El
arcén de la carretera está reseco, cubierto del polvo que los sucesivos
automóviles van dejando a su paso. El verano en esas latitudes sureñas
es un viento ominoso, que viene del desierto.
Por eso camina tan despacio, aunque ya no tiene prisa para nada.
Lleva un sombrero ridículo que la cubre y
que parece comprado en una sombrerería de hace décadas, y como
anacronismo, tacones. Sin embargo el vestido en tono oscuro, es ligero y
al menos no deja que el sol se cebe como serpiente enroscándose en su
cuerpo.
Si
alguien la preguntara, sabría que lleva tacones porque no tuvo tiempo
de cambiarse de zapatos cuando llegó la balacera, cinco minutos antes de
la fiesta.
Entraron
los hombres a caballo en el rancho y dispararon a todo lo que se movía.

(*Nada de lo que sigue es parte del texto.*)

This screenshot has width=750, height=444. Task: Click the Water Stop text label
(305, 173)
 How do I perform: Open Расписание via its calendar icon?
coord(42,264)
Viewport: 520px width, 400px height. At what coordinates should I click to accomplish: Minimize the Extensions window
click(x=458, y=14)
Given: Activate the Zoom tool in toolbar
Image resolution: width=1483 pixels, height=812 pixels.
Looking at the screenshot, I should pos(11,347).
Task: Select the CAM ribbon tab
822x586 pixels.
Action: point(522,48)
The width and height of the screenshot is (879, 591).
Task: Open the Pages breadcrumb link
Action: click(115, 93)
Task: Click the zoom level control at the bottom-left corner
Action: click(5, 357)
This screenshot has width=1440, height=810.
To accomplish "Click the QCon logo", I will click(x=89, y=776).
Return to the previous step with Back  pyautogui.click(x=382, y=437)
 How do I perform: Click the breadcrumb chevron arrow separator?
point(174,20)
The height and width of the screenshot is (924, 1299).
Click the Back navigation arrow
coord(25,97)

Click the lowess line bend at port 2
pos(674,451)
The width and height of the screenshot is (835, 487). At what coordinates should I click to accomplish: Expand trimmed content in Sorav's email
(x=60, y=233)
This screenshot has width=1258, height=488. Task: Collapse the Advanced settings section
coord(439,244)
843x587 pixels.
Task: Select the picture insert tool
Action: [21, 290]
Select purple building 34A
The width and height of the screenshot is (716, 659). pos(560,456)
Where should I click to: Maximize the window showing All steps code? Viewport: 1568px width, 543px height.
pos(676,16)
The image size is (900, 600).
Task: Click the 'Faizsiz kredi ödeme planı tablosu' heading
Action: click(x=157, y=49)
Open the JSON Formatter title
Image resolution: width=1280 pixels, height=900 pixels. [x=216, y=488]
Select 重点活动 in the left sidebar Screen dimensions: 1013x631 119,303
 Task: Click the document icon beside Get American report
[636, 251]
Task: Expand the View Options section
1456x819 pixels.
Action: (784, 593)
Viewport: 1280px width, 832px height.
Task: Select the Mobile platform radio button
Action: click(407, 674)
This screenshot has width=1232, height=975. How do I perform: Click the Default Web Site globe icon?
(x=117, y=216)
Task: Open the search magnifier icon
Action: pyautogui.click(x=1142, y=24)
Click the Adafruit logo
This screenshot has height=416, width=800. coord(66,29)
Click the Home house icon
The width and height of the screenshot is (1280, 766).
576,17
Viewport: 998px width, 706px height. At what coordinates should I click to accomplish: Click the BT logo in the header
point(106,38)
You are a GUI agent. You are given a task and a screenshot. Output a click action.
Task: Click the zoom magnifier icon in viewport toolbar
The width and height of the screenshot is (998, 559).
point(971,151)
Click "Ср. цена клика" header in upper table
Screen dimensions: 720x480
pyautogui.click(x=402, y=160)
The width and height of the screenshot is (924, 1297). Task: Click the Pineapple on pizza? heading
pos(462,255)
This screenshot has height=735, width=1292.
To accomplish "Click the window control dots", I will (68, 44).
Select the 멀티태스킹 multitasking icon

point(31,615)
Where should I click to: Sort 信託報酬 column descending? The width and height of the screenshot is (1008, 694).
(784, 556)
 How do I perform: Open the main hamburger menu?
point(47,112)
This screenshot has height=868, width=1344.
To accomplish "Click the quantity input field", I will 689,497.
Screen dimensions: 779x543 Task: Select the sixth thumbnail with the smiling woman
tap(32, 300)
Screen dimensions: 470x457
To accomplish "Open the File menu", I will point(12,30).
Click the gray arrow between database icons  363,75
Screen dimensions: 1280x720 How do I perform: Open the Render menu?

Sin tiempo para explicar: su mamá tan arreglada cayó boca arriba, los
ojos abiertos, desconcertados, el collar saltado por los aires, perdido
entre sillones agujereados, sus hermanos, de espaldas, sorprendidos en
el living-bar, botellas rotas por las estampidas, derramadas entre las
piernas encogidas, los invitados en las posiciones más absurdas;
parecían lagartos, pensó, y él, el Carapintada, el patriarca de la barba
canosa, en su habitación, arreglado y compuesto para el baile, en un
charco oscuro y pegajoso, entre el armario de espejos y el vestidor de
antigua madera.
Foto de Ruy Sánchez |
Ella no. Ella andaba atrás, en la zona del jardín interior, con Juancho, el hijo de las Marianas, el
guapo que la seguía a la hora de la ronda y al que hoy iban a anunciar
que estaba prometida. Pero Juancho salió al oír el alboroto de la umbría
y no lo vio, salvo cuando se hizo el silencio y pudo abandonar el
jardín entre el absoluto vacío que la muerte deja.
Ni
mirar quiso. Ya no hay más nada, pensó. Al final habían ganado la
batalla. Después de veinte años de disputas, al Carapintada le había
llegado el escarmiento por mantenerse al margen de la ley de la coca y
no entrar en banderías.
Territorio
abonado con sangre, como un destino atroz, pensó, mientras, esfinge
griega de la pena, abandonaba la casa, olvidando quitarse los tacones y
el sombrerito de la abuela Naula, que, como broma, había cogido para la
fiesta.
Y la carretera la recibió con el sol del verano y el polvo de los automóviles que ignoran el dolor ajeno.
Camina
despacio. Ya no tiene prisa para nada. Un horizonte plano, de camino
adelante la lleva a ninguna parte. Se bifurca la carretera, lejos se ve
una colina, traspasada, baja en ondulaciones suaves hacia un valle. Y
sigue. Sigue.
Esa
mujer más allá del dolor, más lejos de la vida, con ojos de Antígona
durmiendo muertes impropias, sigue. Por la carretera. Solitaria.
Polvorienta. Tan abandonadamente indiferente como su tristeza.